▸ **Extracted data**:
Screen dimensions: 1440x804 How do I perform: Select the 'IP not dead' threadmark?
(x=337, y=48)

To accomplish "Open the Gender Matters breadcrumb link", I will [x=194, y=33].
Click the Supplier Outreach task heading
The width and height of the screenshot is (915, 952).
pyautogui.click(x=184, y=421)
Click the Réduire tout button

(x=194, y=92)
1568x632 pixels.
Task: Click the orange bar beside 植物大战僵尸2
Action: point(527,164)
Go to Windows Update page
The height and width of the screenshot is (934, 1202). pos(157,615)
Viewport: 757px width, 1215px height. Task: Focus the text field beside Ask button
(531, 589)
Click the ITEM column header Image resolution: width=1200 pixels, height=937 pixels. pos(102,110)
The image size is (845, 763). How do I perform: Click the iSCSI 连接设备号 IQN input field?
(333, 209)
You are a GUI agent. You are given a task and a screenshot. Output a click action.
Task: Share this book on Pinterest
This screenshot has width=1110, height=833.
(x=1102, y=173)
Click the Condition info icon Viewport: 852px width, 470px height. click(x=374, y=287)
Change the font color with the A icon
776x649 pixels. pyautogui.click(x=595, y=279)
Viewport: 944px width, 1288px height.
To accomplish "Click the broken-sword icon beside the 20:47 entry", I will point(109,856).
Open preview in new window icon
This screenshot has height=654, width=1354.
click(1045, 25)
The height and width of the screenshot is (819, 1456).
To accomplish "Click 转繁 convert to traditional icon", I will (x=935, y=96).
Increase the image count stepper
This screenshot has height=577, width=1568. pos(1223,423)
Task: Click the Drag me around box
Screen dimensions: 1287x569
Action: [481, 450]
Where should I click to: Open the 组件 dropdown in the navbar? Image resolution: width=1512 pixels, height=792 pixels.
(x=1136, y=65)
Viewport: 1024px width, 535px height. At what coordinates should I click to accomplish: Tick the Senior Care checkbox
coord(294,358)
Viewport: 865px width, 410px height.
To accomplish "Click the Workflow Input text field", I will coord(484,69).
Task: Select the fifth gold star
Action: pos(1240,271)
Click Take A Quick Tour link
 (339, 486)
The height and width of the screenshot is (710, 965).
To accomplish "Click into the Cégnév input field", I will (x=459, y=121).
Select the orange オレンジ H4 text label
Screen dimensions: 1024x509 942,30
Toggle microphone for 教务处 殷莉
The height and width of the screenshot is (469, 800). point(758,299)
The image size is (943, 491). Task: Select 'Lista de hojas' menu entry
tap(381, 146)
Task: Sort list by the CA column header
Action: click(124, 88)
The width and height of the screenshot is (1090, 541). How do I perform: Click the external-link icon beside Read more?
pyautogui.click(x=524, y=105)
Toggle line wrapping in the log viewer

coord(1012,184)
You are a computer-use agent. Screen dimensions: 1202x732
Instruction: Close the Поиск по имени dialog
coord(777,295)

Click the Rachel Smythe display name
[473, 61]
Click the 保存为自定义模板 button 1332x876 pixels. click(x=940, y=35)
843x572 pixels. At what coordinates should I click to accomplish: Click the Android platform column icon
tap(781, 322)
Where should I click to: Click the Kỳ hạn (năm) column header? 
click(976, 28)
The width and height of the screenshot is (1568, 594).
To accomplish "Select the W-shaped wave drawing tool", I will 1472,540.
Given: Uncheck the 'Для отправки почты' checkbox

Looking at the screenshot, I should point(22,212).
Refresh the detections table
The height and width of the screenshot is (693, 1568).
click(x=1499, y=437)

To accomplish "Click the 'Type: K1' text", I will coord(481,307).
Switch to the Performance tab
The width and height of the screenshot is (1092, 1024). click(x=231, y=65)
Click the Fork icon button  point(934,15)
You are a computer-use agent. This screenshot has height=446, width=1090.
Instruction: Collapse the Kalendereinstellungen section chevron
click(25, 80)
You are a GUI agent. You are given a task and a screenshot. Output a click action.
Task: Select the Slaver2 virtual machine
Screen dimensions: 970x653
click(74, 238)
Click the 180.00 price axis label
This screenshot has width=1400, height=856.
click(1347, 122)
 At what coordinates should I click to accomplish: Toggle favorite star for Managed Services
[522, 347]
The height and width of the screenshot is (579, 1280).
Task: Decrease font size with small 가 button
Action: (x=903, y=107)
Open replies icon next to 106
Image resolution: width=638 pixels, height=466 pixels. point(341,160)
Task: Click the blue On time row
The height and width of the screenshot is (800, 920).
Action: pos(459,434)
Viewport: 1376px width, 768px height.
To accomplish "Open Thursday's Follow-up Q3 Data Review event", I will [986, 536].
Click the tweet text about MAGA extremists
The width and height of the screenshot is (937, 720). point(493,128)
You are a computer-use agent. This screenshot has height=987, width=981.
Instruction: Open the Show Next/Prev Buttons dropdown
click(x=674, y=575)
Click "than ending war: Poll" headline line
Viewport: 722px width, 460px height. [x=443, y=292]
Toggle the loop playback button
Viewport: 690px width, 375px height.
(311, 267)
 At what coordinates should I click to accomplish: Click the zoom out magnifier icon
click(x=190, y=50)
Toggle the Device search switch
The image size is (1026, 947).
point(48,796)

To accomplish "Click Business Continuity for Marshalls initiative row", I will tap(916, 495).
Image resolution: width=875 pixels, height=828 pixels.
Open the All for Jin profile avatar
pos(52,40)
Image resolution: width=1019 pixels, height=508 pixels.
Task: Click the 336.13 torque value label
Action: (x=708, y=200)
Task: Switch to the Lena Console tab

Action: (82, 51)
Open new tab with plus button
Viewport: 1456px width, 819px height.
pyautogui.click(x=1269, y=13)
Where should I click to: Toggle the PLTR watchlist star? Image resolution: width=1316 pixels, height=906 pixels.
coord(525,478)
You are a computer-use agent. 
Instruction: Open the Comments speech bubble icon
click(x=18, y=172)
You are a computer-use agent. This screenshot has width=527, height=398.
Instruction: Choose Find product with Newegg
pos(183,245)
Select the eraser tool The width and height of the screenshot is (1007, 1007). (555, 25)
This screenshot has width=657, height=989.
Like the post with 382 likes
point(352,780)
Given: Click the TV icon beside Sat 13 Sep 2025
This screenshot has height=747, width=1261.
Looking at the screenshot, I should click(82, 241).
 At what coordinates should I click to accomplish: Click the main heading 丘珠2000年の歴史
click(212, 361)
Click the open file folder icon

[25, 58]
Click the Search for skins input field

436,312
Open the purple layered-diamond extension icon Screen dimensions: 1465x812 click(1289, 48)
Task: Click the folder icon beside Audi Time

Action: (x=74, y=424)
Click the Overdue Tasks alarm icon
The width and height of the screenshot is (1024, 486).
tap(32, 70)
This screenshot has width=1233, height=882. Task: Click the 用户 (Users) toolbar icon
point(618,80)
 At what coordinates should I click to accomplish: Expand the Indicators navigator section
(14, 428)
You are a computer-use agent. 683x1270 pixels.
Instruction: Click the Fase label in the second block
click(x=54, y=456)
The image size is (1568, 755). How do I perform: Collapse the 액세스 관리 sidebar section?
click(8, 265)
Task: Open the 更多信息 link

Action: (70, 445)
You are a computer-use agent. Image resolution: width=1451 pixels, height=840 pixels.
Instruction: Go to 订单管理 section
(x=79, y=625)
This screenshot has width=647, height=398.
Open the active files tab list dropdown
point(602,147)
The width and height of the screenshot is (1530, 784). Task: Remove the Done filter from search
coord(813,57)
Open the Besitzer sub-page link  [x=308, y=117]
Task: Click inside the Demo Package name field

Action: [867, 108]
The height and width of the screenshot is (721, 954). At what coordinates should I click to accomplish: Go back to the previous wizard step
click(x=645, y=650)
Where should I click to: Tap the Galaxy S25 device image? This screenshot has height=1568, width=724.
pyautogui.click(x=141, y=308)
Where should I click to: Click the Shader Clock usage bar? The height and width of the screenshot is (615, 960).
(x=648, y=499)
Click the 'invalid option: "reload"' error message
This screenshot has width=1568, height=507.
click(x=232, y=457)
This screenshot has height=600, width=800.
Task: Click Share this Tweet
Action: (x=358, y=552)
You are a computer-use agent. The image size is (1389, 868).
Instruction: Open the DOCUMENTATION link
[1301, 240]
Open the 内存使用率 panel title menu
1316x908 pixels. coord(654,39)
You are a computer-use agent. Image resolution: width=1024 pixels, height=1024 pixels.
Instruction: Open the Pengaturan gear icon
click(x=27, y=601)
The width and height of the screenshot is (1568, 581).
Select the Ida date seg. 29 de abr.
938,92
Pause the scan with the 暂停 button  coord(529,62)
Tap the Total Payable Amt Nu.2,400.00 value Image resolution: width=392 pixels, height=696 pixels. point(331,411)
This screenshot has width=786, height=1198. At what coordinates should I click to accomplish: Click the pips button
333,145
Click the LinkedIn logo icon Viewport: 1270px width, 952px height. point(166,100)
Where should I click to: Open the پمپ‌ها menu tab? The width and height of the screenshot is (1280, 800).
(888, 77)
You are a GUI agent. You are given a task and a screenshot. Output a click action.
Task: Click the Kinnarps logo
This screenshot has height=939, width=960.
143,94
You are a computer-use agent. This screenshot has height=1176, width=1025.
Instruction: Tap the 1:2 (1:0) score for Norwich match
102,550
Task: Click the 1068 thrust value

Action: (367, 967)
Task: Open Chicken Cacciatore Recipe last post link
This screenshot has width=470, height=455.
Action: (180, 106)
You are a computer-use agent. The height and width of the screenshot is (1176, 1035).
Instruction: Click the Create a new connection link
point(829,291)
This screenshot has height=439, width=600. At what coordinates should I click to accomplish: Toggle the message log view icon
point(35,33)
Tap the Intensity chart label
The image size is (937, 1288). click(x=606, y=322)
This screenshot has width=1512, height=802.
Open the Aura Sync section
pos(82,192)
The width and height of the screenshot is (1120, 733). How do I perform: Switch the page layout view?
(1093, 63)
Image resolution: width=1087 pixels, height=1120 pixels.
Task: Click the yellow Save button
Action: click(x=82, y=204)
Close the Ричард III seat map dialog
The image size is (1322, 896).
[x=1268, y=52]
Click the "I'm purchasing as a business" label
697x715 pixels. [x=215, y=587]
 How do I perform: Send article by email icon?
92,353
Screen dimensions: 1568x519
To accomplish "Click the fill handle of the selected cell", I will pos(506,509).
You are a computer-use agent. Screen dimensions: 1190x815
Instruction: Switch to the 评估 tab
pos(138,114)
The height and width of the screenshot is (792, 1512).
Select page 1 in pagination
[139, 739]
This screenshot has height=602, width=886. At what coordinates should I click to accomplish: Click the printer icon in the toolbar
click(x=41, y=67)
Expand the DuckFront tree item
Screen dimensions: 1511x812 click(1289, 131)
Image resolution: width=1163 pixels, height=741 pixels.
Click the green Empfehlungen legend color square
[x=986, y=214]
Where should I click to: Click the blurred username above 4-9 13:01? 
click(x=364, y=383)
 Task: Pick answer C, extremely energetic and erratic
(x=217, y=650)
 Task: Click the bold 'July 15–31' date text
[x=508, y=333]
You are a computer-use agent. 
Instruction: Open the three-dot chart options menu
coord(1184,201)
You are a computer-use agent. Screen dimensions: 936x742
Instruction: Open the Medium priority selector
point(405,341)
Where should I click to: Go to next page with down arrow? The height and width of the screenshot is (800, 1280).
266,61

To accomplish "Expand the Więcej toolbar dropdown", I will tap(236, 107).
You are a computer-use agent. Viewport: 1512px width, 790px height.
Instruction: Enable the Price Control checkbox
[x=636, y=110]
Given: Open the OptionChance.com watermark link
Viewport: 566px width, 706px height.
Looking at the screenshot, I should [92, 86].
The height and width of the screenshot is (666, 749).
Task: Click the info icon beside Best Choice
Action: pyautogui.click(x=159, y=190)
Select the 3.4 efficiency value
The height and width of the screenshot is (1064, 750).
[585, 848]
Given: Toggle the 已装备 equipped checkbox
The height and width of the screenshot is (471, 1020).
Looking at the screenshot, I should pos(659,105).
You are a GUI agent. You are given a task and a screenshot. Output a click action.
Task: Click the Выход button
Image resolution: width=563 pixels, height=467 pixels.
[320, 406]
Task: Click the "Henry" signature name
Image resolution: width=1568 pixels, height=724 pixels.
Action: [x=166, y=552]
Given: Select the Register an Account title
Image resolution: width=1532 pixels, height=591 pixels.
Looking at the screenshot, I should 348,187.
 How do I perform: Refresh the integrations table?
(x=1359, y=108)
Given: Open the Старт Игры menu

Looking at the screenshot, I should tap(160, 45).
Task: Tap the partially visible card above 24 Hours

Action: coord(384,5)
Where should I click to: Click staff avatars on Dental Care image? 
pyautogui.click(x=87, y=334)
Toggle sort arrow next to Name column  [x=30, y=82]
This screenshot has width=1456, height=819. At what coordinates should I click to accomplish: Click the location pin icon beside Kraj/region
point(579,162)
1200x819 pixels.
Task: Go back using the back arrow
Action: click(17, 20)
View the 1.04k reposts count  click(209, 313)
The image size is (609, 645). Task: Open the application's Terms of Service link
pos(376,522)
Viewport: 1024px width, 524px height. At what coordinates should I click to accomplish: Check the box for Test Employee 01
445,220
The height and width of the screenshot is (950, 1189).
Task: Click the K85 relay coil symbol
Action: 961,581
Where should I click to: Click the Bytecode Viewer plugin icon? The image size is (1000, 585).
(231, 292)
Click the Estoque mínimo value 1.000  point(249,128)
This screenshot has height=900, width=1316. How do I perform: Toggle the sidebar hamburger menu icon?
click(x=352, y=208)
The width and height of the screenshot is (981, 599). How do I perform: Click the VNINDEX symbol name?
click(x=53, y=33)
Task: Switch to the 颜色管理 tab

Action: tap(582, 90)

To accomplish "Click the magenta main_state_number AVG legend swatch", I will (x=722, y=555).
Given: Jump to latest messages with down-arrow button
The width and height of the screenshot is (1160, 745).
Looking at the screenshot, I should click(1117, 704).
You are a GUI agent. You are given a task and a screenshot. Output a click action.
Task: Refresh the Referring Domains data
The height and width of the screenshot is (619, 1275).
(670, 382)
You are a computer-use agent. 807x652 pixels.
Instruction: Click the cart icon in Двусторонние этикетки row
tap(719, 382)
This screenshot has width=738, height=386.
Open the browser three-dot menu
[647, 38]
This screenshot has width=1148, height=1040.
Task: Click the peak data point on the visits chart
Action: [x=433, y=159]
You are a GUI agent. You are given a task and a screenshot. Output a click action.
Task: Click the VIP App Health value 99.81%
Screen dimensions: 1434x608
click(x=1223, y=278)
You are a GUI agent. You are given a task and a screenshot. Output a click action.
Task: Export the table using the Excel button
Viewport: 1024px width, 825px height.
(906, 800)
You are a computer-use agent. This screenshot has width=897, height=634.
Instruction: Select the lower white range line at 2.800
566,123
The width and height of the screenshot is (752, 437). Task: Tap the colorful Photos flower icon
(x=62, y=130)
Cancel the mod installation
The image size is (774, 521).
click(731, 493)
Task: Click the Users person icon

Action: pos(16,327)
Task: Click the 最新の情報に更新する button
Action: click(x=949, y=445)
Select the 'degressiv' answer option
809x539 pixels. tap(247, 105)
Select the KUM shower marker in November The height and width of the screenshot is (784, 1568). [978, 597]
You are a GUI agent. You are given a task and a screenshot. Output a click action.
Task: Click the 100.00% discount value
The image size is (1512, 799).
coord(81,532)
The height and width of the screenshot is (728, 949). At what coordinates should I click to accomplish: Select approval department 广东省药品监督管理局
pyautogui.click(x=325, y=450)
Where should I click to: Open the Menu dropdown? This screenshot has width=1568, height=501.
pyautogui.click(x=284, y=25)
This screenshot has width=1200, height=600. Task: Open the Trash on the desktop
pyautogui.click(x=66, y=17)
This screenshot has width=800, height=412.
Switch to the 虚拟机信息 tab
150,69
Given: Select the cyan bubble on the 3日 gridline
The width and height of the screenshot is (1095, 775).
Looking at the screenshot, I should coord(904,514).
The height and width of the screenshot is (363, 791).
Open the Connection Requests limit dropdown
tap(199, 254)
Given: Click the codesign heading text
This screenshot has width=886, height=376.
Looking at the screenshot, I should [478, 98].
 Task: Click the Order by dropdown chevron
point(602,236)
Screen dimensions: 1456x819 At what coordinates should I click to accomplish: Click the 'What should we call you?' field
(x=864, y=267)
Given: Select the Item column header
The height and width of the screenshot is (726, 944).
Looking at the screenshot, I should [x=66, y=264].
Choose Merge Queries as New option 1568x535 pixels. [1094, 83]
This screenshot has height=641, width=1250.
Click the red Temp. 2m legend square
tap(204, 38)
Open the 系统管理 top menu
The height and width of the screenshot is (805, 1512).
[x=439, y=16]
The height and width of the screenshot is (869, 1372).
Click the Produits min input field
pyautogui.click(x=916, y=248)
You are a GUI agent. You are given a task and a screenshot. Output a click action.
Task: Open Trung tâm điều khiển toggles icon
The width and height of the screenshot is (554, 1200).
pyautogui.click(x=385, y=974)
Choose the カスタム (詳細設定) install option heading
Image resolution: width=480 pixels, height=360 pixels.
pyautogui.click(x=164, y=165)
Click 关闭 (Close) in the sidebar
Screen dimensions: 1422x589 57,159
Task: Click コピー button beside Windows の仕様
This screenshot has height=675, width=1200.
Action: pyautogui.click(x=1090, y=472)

▸ **Directive**:
Rename "screenshot" to "screen capture" in the rows starting at the line that contains "The height and width of the screenshot is (869, 1372)." and ending at the line that contains "pyautogui.click(x=385, y=974)", and give back only those lines with nothing else changed.

▸ **Exercise response**:
The height and width of the screen capture is (869, 1372).
Click the Produits min input field
pyautogui.click(x=916, y=248)
You are a GUI agent. You are given a task and a screen capture. Output a click action.
Task: Open Trung tâm điều khiển toggles icon
The width and height of the screen capture is (554, 1200).
pyautogui.click(x=385, y=974)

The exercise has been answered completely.